▶ **Task brief**: All lines below between the line with "stati uniti (55, 2202)" and the line with "Terms of service (569, 1550)", including both, must be copied exactly, and the pictures must be omitted.

▶ **Information shown**:
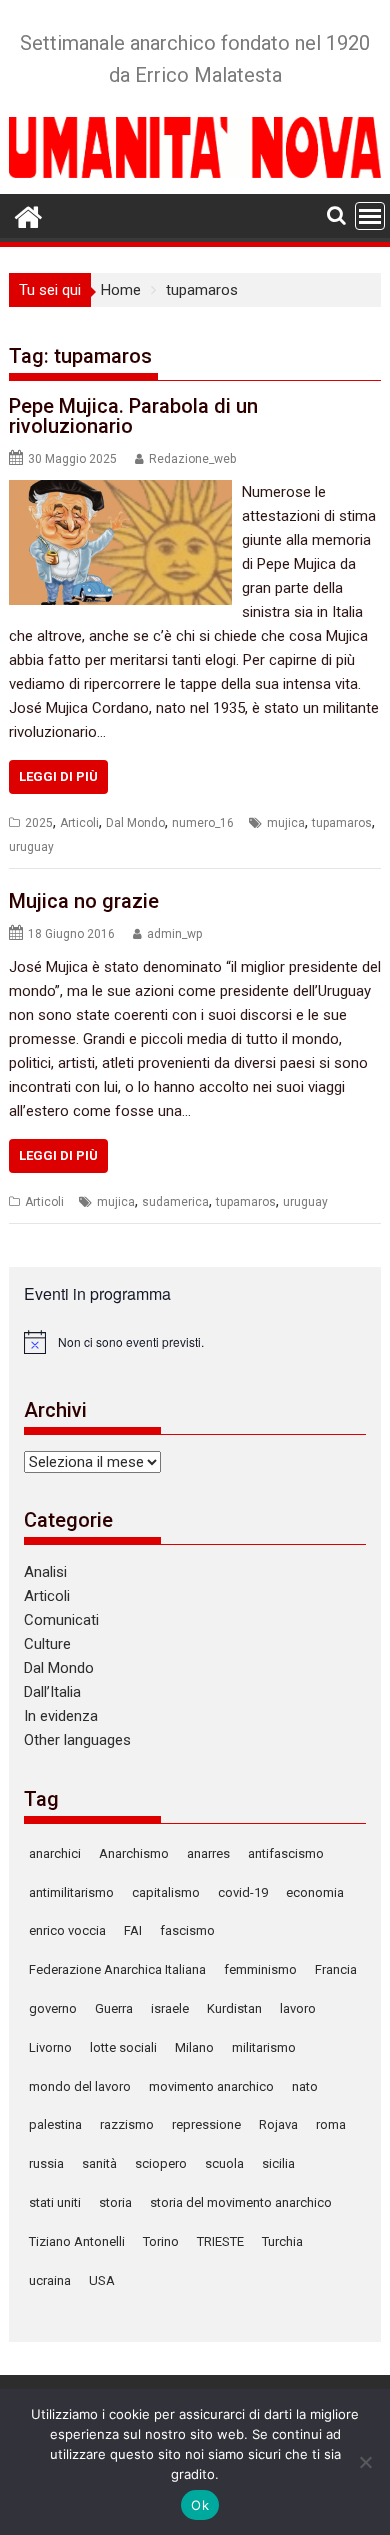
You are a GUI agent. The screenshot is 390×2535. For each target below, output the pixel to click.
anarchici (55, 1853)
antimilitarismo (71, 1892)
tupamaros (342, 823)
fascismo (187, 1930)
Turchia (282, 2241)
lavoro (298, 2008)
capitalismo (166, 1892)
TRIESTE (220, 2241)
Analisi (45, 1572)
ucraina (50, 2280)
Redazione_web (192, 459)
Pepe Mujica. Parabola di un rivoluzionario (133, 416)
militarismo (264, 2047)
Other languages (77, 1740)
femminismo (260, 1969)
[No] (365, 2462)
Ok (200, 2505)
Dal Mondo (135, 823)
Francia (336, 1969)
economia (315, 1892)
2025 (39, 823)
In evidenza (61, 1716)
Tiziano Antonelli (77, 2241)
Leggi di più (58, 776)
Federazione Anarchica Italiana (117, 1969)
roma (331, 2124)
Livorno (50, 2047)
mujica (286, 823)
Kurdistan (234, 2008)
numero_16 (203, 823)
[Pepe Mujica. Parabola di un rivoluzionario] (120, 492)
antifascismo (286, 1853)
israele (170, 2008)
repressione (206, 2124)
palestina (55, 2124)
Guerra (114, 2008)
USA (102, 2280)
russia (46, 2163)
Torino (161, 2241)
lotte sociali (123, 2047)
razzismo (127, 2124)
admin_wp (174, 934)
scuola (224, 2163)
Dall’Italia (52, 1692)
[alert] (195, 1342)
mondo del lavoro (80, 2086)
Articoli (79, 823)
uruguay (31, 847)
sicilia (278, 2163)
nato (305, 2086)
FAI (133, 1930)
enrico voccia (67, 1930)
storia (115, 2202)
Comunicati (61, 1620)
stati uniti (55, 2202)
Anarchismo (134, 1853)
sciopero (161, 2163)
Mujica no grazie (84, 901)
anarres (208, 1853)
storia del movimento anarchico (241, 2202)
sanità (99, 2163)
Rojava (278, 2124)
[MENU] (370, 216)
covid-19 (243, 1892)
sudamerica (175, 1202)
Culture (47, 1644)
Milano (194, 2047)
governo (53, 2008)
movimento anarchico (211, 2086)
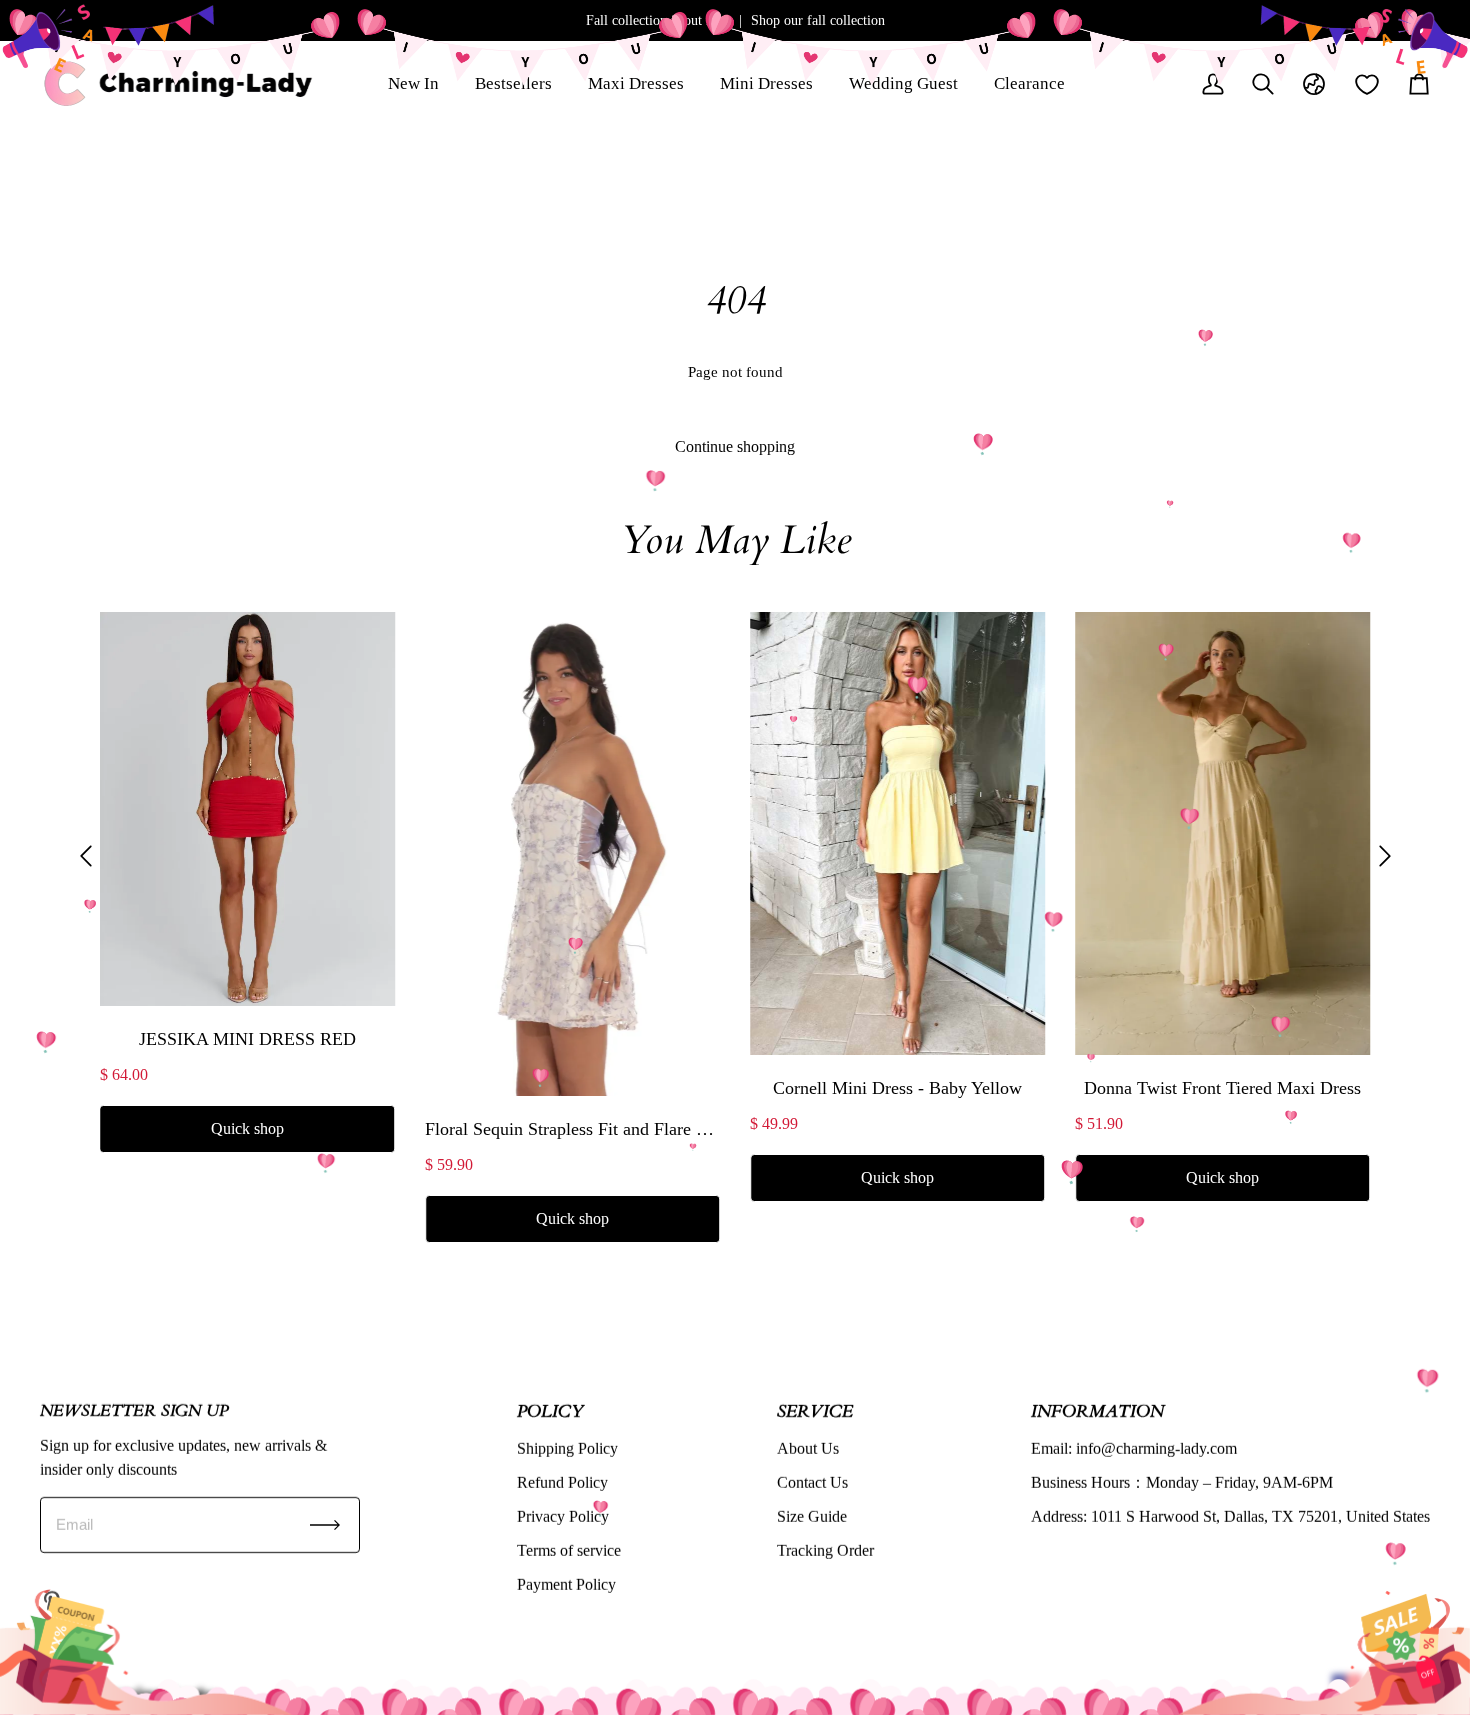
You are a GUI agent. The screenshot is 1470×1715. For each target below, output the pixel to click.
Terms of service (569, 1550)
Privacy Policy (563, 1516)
---
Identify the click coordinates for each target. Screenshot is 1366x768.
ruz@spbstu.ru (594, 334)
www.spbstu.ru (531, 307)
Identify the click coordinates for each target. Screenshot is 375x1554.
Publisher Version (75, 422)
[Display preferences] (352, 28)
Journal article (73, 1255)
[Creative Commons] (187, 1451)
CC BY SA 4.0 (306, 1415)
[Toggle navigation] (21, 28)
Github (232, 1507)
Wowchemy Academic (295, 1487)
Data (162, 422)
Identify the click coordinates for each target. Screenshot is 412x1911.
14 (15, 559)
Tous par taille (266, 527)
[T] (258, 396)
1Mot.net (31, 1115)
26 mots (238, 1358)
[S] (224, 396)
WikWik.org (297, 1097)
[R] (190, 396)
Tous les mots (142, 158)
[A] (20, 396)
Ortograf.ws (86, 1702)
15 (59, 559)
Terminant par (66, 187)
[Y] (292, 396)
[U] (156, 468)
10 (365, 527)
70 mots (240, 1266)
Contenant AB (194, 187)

▶ **Response box**:
stati uniti (55, 2202)
Anarchismo (134, 1853)
sciopero (161, 2163)
Mujica no grazie (84, 901)
anarres (208, 1853)
storia del movimento anarchico (241, 2202)
sanità (99, 2163)
Rojava (278, 2124)
[MENU] (370, 216)
covid-19 (243, 1892)
sudamerica (175, 1202)
Culture (47, 1644)
Milano (194, 2047)
governo (53, 2008)
movimento anarchico (211, 2086)
You are a GUI agent. The screenshot is 1470×1715. For each target below, output the pixel to click.
Terms of service (569, 1550)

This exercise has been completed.